READING TEXT:
* * *

Byline: LES REID
GREEK mythology would have us believe Athens was created after god of the sea Poseidon struck the rock of the Acropolis with his trident and goddess Athena's spear created an olive tree.
The Greek National Tourism Organisation is keen to promote modern Athens as having undergone another monumental transformation, minus the far-fetched divine intervention.
And with strong justification. There are aspects to the ancient city which make it unrecognisable from just a decade ago.
Most strikingly, the once omnipresent smog, which notoriously hung like a dark reminder of the filthy lifestyles of the pagan gods, has been completely removed.
This achievement, in just a few years, is something of a minor miracle of which king of the gods Zeus himself presumably would have been proud.
The Acropolis still timelessly dominates the city skyline, with the 500BC Parthenon temple cradled on its peak, standing as a jewel in the crown of the city's unparalleled ancient civilisation.
It is such majestic archeology and history which brings tourists flocking from all over the world, often as a weekend destination before they head off to the islands. .

* * *

STATED PROBLEM 1: In the records below, copy out the lines exactly, from the line with "Click the HIS WIC label" up to and including the line with "653x387 pixels. tap(563, 271)".

(Records from a data collection)
* * *

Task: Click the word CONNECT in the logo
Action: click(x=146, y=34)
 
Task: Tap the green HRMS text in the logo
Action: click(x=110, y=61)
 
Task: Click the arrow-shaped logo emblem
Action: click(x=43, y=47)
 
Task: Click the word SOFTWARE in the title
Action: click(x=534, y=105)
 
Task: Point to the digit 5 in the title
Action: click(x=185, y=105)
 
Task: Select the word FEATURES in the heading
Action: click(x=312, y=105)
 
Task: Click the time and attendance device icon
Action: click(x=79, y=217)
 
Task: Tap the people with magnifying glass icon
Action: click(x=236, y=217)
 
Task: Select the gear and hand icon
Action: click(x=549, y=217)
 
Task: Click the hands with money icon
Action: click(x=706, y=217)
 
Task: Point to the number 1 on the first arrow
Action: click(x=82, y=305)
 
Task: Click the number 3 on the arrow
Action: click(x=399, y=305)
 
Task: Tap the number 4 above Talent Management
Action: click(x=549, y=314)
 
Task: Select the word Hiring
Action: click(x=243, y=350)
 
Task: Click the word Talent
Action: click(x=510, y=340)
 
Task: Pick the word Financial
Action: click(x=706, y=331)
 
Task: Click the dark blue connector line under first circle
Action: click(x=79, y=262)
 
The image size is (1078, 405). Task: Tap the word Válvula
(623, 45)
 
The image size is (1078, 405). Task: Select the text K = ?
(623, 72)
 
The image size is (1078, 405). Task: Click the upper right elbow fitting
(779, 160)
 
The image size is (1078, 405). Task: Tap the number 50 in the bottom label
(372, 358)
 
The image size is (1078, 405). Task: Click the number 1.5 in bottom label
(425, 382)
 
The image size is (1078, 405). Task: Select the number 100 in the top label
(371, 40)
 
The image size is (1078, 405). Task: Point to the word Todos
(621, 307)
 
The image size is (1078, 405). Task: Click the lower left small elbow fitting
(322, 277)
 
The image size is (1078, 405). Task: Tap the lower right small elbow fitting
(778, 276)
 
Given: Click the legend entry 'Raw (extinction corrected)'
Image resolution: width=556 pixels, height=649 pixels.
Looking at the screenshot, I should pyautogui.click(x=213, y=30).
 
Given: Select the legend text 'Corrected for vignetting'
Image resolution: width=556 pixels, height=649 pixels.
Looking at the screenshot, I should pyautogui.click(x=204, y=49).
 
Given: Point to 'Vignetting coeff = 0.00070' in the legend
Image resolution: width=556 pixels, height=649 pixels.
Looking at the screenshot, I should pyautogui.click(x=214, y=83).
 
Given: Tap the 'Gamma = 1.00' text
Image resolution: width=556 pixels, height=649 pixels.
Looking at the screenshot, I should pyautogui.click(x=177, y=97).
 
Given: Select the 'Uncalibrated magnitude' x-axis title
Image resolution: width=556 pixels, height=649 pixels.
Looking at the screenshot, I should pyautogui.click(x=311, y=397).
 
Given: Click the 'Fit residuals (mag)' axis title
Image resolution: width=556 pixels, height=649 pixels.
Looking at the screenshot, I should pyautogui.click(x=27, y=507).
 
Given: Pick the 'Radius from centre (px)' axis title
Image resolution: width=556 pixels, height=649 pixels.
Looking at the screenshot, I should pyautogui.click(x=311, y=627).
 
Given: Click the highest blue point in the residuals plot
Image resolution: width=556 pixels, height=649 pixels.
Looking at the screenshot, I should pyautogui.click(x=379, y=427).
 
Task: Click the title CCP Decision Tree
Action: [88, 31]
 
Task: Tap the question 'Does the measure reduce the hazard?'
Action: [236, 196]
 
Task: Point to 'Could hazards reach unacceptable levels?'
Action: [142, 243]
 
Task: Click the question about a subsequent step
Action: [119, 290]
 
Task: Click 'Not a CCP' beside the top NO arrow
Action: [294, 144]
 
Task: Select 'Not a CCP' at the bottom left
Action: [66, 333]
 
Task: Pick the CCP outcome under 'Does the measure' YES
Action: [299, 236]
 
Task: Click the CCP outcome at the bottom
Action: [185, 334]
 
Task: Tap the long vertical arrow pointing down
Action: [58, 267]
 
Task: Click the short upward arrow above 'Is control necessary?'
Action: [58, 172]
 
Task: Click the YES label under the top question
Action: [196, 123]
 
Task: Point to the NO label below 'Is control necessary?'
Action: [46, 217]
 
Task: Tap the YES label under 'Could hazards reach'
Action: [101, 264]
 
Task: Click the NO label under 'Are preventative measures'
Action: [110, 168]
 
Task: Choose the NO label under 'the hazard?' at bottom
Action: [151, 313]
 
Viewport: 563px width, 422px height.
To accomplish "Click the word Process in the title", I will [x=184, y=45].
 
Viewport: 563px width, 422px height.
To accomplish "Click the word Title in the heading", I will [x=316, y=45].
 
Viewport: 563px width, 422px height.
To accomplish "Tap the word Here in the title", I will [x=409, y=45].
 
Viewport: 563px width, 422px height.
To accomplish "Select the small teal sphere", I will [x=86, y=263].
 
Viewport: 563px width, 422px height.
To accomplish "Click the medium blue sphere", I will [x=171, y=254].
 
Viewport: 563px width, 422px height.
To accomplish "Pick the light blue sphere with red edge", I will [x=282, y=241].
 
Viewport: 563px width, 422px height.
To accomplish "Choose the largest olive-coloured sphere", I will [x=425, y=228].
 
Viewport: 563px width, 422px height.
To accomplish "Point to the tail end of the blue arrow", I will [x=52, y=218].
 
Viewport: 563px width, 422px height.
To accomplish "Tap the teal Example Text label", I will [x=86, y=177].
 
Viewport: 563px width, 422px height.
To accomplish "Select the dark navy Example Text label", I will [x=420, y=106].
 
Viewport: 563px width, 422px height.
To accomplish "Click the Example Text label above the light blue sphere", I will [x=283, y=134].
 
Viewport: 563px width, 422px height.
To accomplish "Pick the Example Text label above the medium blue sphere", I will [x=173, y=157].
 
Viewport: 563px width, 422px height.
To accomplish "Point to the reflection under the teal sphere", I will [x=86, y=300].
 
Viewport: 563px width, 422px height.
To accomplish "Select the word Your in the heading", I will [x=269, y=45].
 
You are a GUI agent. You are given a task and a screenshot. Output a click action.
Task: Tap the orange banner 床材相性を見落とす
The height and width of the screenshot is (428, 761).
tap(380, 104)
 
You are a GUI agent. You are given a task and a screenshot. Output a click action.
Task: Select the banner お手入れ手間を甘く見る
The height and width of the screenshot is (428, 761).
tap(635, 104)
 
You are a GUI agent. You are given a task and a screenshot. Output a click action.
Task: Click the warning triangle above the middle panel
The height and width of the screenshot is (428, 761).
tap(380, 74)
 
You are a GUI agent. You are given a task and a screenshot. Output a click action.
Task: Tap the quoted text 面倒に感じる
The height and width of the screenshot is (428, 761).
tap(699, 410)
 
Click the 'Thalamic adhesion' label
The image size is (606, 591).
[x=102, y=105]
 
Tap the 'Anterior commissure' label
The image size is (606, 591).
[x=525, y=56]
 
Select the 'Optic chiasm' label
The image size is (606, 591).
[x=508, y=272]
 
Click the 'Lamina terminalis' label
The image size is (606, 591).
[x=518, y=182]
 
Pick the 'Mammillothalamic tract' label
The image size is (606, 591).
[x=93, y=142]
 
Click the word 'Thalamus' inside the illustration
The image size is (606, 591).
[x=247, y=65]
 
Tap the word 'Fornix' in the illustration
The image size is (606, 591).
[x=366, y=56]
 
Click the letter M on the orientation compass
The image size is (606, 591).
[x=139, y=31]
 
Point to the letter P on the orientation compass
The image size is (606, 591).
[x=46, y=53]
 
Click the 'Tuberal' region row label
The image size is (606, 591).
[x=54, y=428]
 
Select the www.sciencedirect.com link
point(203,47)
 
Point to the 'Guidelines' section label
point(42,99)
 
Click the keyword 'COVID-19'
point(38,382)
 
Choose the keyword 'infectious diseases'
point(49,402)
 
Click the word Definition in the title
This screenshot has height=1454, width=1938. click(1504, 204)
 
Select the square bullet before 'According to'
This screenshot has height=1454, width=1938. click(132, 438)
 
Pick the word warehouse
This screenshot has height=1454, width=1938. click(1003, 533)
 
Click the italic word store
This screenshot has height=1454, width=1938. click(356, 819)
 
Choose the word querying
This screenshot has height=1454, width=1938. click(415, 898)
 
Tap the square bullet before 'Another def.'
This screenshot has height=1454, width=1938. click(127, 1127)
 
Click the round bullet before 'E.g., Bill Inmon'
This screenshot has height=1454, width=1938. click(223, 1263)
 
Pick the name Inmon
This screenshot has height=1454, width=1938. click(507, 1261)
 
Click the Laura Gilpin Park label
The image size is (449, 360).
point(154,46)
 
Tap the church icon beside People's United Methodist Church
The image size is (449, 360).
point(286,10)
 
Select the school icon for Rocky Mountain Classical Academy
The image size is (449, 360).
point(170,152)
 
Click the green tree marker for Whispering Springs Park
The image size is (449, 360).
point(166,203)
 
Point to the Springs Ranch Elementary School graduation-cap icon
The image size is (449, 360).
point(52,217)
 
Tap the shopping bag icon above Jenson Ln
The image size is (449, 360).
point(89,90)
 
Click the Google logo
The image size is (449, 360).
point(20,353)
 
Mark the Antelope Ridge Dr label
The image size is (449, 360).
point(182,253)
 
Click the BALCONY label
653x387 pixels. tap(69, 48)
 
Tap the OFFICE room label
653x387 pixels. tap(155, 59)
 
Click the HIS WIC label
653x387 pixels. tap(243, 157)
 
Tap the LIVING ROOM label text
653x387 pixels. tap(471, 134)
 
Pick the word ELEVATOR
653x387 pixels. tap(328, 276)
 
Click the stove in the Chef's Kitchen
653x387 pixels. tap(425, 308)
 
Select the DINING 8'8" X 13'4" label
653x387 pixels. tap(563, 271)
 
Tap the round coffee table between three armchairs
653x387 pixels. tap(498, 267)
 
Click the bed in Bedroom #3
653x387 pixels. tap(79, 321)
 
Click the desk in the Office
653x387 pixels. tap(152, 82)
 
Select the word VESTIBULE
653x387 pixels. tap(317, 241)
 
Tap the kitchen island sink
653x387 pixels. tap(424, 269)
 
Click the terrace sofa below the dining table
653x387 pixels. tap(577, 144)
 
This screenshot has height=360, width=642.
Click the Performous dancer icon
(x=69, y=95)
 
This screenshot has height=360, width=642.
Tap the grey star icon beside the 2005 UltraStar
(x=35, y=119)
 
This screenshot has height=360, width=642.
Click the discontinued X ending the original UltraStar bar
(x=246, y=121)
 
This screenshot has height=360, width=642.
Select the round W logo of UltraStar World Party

* * *

STATED PROBLEM 2: In the Athens travel article, which temple is described as cradled on the peak of the Acropolis?

CORRECT ANSWER 1:
Click the HIS WIC label
653x387 pixels. tap(243, 157)
 
Tap the LIVING ROOM label text
653x387 pixels. tap(471, 134)
 
Pick the word ELEVATOR
653x387 pixels. tap(328, 276)
 
Click the stove in the Chef's Kitchen
653x387 pixels. tap(425, 308)
 
Select the DINING 8'8" X 13'4" label
653x387 pixels. tap(563, 271)

CORRECT ANSWER 2: The 500BC Parthenon temple.